FSBPI: Buruh perempuan bukan objek eksploitasi

Buruh perempuan kerap menjadi objek kekerasan, diskriminasi, serta dieksploitasi pemilik modal dan elite penguasa.

Ilustrasi. Freepik

Pemerintah didesak memprioritaskan agenda perlindungan terhadap perempuan pekerja. Upaya itu dapat dilakukan dengan mengesahkan Rancangan Undang-Undang Penghapusan Kekerasan Seksual (RUU PKS), RUU Perlindungan Pekerja Rumah Tangga (RUU PRT), dan menerbitkan peraturan pemerintah pengganti undang-undang (perppu) pembatalan UU Nomor 11 Tahun 2020 tentang Cipta Kerja (UU Ciptaker).
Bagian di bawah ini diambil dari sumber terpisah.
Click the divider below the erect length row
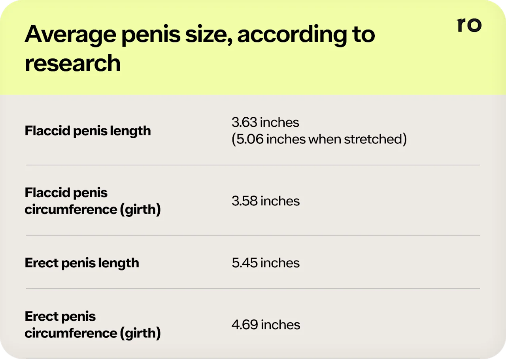point(253,289)
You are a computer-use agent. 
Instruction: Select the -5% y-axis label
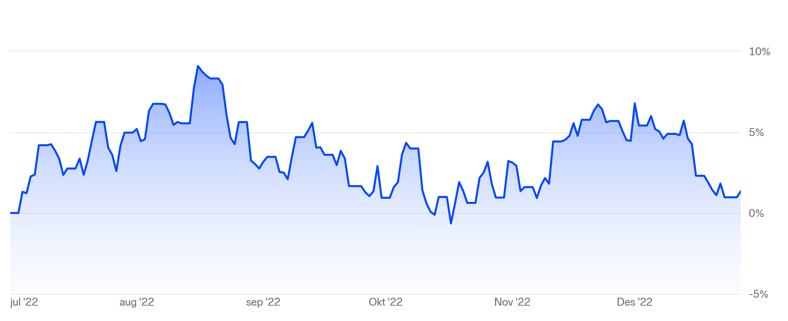(758, 294)

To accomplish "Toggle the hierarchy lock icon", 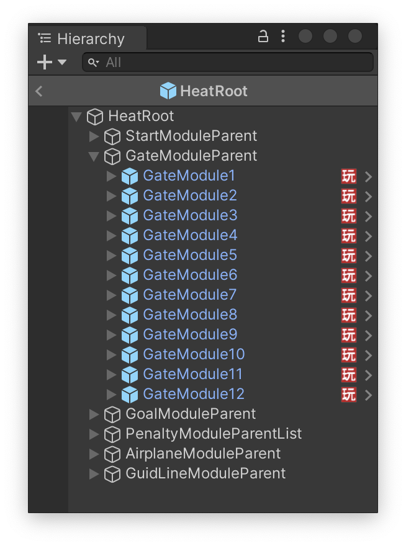I will pyautogui.click(x=263, y=36).
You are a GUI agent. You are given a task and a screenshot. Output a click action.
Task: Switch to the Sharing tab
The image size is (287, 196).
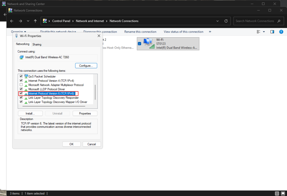click(x=37, y=44)
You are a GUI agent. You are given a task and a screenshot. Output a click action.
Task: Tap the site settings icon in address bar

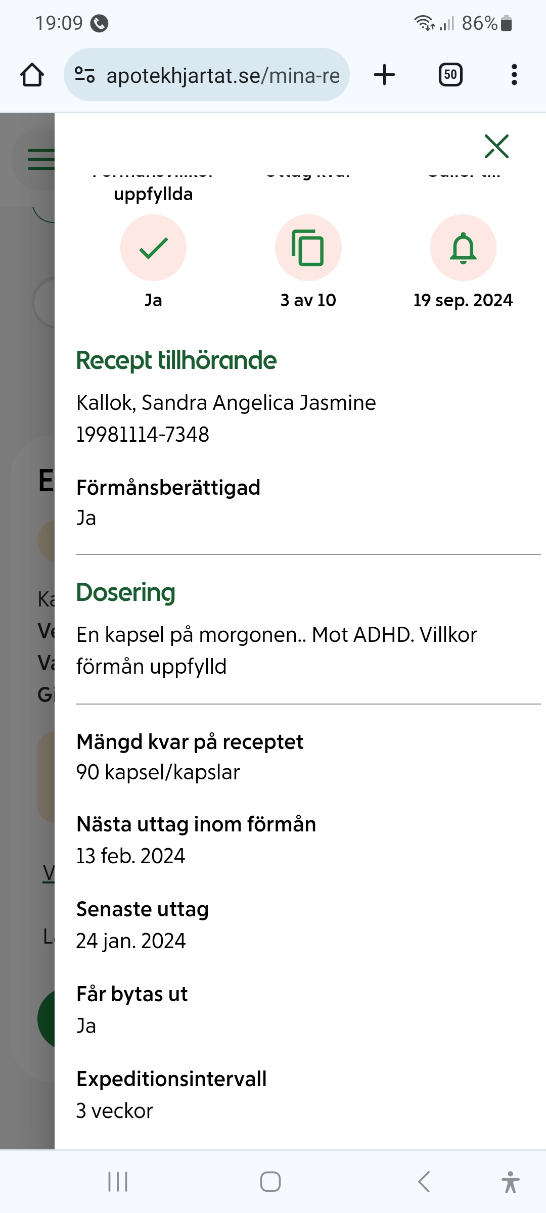click(84, 75)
Federasi Serikat Buruh Persatuan Indonesia (FSBPI), yang sebelumnya bernama Federasi Buruh Lintas Pabrik (FBLP), juga menyerukan semua perempuan pekerja melawan berbagai kekerasan, diskriminasi, dan eksploitasi terhadap kaumnya. Pun membangun komite-komite di tingkat pabrik dan mencantumkan perlindungan haknya dalam perjanjian kerja bersama.

“Tahun milenial bukan pertanda bahwa kondisi buruh perempuan di era milenial ini sudah lepas dari tindakan kekerasan, eksploitasi, dan diskriminasi," ucap Ketua FSBPI, Dian Septi, melalui keterangan tertulis dalam rangka Hari Antikekerasan terhadap Perempuan, Rabu (25/11).

Dirinya mendorong demikian lantaran buruh perempuan kerap menjadi objek kekerasan, diskriminasi, serta dieksploitasi pemilik modal dan elite penguasa. Hak maternitasnya juga kian sukar didapat lantaran dianggap lumrah tidak dipenuhi perusahaan dan tak penting mengingat buruh perempuan kerap diidentikkan tanpa keahlian dan bukan pencari nafkah utama. “Ini sungguh memprihatinkan."

Dicontohkannya dengan cuti haid berbalas intimidasi, cuti keguguran dikebiri, dan cuti melahirkan dibalas dengan pemaksaan pengunduran diri. “Kondisi ini marak terjadi dalam industri yang menimpa buruh perempuan di negeri ini,” ungkapnya.